*About this exercise*
Below are the entries; return every line among them that holds the word "computer".

*Data shown*

┄┄┄┄┄┄

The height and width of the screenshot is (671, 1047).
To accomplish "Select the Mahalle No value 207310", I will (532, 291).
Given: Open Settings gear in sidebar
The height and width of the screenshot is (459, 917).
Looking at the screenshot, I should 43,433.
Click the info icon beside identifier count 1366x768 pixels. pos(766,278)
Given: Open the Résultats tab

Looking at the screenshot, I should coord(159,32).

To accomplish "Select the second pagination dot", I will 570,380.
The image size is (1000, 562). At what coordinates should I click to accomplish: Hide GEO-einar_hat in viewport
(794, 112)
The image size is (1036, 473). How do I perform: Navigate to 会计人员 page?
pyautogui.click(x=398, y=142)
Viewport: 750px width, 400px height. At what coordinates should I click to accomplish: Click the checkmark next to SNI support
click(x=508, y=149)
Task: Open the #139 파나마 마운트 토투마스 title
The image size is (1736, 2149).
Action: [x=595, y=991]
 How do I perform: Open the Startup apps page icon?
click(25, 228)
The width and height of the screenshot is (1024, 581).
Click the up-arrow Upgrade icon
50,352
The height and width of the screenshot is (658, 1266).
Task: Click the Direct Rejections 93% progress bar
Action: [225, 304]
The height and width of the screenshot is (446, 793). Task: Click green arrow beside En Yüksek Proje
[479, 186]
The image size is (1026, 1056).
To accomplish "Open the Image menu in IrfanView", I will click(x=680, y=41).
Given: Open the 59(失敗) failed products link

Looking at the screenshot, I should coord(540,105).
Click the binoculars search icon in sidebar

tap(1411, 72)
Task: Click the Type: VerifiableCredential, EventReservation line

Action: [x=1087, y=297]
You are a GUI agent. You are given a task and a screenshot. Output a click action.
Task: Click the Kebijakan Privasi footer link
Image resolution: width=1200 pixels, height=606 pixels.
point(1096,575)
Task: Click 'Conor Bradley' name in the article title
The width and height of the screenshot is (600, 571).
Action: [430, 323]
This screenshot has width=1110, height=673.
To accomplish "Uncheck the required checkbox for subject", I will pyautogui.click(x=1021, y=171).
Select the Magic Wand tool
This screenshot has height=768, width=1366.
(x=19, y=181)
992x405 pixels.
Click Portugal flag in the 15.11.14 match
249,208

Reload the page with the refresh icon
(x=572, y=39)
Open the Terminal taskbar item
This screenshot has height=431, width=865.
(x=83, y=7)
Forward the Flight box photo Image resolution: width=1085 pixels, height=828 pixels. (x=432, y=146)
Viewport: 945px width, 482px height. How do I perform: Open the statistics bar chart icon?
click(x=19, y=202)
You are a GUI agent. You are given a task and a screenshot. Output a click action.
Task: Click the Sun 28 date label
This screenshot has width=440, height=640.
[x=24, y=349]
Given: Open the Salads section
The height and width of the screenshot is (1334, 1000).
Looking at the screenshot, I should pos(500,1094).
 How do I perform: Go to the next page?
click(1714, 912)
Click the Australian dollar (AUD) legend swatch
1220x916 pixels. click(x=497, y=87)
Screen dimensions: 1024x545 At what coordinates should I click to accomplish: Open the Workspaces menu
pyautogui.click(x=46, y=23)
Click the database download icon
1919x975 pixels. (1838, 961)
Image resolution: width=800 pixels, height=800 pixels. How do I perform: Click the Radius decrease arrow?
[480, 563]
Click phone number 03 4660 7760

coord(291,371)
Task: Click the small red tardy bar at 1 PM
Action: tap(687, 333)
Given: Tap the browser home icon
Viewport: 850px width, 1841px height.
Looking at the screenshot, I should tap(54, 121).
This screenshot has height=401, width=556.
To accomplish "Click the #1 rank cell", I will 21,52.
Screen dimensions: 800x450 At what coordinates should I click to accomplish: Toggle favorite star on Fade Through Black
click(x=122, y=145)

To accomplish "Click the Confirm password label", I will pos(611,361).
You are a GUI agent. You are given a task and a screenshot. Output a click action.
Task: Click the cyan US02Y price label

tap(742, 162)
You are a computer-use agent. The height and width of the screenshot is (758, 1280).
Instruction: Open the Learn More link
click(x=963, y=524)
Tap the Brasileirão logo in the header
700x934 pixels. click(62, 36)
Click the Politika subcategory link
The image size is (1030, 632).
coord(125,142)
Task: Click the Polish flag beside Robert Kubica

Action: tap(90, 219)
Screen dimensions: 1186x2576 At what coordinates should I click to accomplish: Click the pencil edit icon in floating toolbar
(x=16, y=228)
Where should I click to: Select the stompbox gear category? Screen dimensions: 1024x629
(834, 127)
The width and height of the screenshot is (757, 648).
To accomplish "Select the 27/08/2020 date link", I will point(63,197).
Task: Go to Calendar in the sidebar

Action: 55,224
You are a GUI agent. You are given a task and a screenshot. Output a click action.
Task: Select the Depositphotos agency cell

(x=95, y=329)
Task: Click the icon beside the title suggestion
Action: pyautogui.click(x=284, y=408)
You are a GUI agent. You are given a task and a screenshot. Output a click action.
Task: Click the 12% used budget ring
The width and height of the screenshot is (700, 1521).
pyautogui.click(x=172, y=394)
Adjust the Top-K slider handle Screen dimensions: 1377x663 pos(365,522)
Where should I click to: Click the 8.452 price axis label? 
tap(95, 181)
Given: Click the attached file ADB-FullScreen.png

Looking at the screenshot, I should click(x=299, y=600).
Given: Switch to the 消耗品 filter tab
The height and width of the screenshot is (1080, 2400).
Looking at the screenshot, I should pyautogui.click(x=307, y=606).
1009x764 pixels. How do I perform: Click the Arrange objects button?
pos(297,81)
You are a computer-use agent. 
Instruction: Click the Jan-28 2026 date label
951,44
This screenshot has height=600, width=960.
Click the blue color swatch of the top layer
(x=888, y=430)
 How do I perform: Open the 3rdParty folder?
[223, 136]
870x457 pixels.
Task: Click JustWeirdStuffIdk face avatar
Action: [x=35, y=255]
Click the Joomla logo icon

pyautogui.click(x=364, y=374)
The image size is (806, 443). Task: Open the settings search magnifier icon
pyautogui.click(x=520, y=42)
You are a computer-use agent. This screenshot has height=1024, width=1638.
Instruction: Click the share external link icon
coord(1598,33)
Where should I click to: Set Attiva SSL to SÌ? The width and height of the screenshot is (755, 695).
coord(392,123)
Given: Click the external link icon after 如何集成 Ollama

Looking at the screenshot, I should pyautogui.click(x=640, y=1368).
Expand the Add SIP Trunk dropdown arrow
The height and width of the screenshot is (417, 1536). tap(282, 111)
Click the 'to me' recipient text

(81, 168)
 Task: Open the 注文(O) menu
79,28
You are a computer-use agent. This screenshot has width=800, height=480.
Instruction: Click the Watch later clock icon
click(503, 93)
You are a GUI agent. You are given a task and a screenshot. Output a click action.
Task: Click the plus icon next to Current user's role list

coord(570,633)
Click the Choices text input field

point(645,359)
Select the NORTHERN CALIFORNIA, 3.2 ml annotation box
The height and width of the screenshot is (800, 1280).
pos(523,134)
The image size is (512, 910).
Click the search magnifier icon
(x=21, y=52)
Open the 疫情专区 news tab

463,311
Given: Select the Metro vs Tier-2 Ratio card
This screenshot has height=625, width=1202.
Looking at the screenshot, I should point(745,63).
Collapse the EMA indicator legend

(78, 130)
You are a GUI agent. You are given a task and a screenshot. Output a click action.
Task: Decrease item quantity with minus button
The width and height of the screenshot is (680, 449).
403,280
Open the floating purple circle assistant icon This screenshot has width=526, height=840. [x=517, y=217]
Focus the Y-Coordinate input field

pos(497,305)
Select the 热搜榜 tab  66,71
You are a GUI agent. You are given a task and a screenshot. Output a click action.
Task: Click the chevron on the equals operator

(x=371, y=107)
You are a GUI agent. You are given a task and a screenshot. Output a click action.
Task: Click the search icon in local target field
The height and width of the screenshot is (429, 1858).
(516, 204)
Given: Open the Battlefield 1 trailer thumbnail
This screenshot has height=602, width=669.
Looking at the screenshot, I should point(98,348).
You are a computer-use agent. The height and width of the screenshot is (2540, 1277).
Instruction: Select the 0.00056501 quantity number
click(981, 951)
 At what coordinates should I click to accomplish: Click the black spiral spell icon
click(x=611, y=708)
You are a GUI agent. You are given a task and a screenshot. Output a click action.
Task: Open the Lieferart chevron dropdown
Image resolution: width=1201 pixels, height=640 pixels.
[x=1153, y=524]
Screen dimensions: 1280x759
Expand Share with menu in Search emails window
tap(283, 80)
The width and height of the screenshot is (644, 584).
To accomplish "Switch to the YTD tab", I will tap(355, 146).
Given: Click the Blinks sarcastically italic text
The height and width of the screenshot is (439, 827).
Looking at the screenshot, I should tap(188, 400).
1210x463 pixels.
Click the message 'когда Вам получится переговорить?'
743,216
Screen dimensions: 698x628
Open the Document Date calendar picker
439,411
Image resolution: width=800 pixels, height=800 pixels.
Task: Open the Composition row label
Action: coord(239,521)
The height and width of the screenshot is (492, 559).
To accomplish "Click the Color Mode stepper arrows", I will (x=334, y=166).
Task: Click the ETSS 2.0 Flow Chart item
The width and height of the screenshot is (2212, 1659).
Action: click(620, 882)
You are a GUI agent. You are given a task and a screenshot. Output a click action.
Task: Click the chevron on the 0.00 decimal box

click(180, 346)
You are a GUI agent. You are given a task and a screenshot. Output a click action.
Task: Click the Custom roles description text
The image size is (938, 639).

┄┄┄┄┄┄

*Response to the task*
You are a computer-use agent. The height and width of the screenshot is (758, 1280).
You are a computer-use agent. 
You are a computer-use agent. This screenshot has height=1024, width=1638.
You are a computer-use agent. This screenshot has width=800, height=480.
You are a computer-use agent. The height and width of the screenshot is (2540, 1277).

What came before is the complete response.